API


Welcome!

Everything that can be done through our web UI can also be done through our API. What follows is a summary of the general workflow you would use to programatically access our ersatz functionality:

  • Sign up for Ersatz if you haven't and get your API key from here: security credentials page
  • Prepare a file or a string you would like to use as Data.
  • Upload this file or string to api.ersatzlabs.com to be processed and warehoused.
  • Create a Dataset out of your data. This Dataset will be responsible for applying any filters or pre-processing steps you specify.
  • Create an Ensemble to store your models. The ensemble will become your focal point for your experiments and can be thought of as a "project" in many ways.
  • Create a Model inside your ensemble. This is your predictive model.
  • In order to get predictions out of your model, you have to Train it first.
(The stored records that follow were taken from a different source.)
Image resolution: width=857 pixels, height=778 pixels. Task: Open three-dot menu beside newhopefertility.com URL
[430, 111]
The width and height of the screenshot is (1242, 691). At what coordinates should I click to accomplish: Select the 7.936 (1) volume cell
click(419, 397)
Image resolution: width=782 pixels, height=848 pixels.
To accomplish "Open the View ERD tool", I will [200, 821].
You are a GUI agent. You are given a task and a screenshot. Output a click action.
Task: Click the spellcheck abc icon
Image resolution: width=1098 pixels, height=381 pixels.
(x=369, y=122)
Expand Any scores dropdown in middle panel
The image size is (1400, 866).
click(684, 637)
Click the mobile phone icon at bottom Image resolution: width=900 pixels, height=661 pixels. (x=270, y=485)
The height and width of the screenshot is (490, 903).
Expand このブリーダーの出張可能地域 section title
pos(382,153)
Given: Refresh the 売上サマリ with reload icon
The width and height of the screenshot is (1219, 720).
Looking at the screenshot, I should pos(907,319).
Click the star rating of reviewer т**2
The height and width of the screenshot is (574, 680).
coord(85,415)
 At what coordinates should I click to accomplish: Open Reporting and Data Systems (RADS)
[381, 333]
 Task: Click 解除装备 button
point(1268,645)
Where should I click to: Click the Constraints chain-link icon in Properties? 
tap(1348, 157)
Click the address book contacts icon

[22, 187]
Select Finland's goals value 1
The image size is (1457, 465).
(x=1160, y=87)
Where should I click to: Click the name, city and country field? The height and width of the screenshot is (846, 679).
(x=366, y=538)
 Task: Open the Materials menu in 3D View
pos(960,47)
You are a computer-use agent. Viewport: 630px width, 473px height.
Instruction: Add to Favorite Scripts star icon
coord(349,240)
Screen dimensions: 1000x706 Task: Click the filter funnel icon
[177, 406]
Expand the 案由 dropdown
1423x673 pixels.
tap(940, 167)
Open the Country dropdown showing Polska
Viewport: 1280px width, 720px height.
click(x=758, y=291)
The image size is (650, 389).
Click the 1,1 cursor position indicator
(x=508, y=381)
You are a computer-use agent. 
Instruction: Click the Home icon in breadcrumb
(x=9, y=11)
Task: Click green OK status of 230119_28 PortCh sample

So Train it.
  • Now your model is ready to be used for predictions. Make predictions.
  • Got some new data? Update the ensemble and train it some more. More Data almost always = More Better!

You're done! Go home!

Authentication

Once you've signed up for Ersatz, you can find your api key here: security credentials page

Data

Upload File

url: /api/data/

  • file: zip file with dataset
  • key: api key

Currently, only files less than 10MB can be uploaded via API directly. You can however upload larger files from the web interface (up to 10gb).

Example with curl:

     curl --form "file=@my_dataset.zip" \
     "http://api.ersatzlabs.com/api/data/?key=d3ece19addabd7b9c6a7d8d8b89e31ae41eda8e4"

Upload String

url: /api/data/

  • data: string with data
  • name: name of the data file
  • file_format: type of data (TIMESERIES, IMAGES, or GENERAL)
  • key: api key

Example with curl:

     curl --data "data=18.08,336|1,0;18.57,308|1,0;\n19.06,213|1,0;19.06,154|1,0;\
     &name=foo.ts\
     &file_format=TIMESERIES" \
     "http://api.ersatzlabs.com/api/data/?key=d3ece19addabd7b9c6a7d8d8b89e31ae41eda8e4"

File State

url: /api/data/{pk}

  • pk: file id
  • key: api key

Example with curl:

      curl "http://api.ersatzlabs.com/api/data/1057/?key=d3ece19addabd7b9c6a7d8d8b89e31ae41eda8e4"

Success Response:

      {"id": 1057, "created": "2014-05-28T13:25:18.629Z", "shared": false, "name": "foo2.ts", "parse_logs": [{"id": 3697, "timestamp": "2014-05-28T13:25:18.660Z", "message": "Waiting in queue..."}, {"id": 3698, "timestamp": "2014-05-28T13:25:20.900Z", "message": "First timestep has 2 inputs and 2 outputs. Applying this requirement to the entire file."}], "datasets": [], "meta": {"binary_output": true, "data_rows": 1, "output_size": 2, "data_type": "TIMESERIES", "binary_input": false, "size": 13, "min_timesteps": 1, "version": 3, "max_timesteps": 1, "input_size": 2, "classes": {"0": 1}, "empty_rows": 0}, "state": "Ready", "file_format": "TIMESERIES"}

When the file state is 'Ready', you can create a dataset.

Create Dataset

url: /api/dataset/

  • data: id of the uploaded data
  • name: name of the dataset to be created
  • key: api key

Example with curl:

      curl --data "data=1057&name=foo_dataset" \
      "http://api.ersatzlabs.com/api/dataset/?key=d3ece19addabd7b9c6a7d8d8b89e31ae41eda8e4"

Training

Create Ensemble

url: /api/ensemble/

  • train_dataset: the id of the dataset that the model will learn from
  • test_dataset: the id of the dataset that the model will validate against
  • key: api key

Example with curl:

      curl --data "train_dataset=278\
      &test_dataset=279" \
      "http://api.ersatzlabs.com/api/ensemble/?key=d3ece19addabd7b9c6a7d8d8b89e31ae41eda8e4"

Create Model

url: /api/model/

  • ensemble: the existing parent ensemble of the model to be created
  • model_params: a dictionary of parameters for the model
  • key: api key

Example with curl:

      curl -H "Content-Type: application/json" \
      -d '{"ensemble": 1198, "model_name":"MLP_RECTIFIED", "model_params": {"maxnum_iter": 100}}' \
      "http://api.ersatzlabs.com/api/model/?key=d3ece19addabd7b9c6a7d8d8b89e31ae41eda8e4"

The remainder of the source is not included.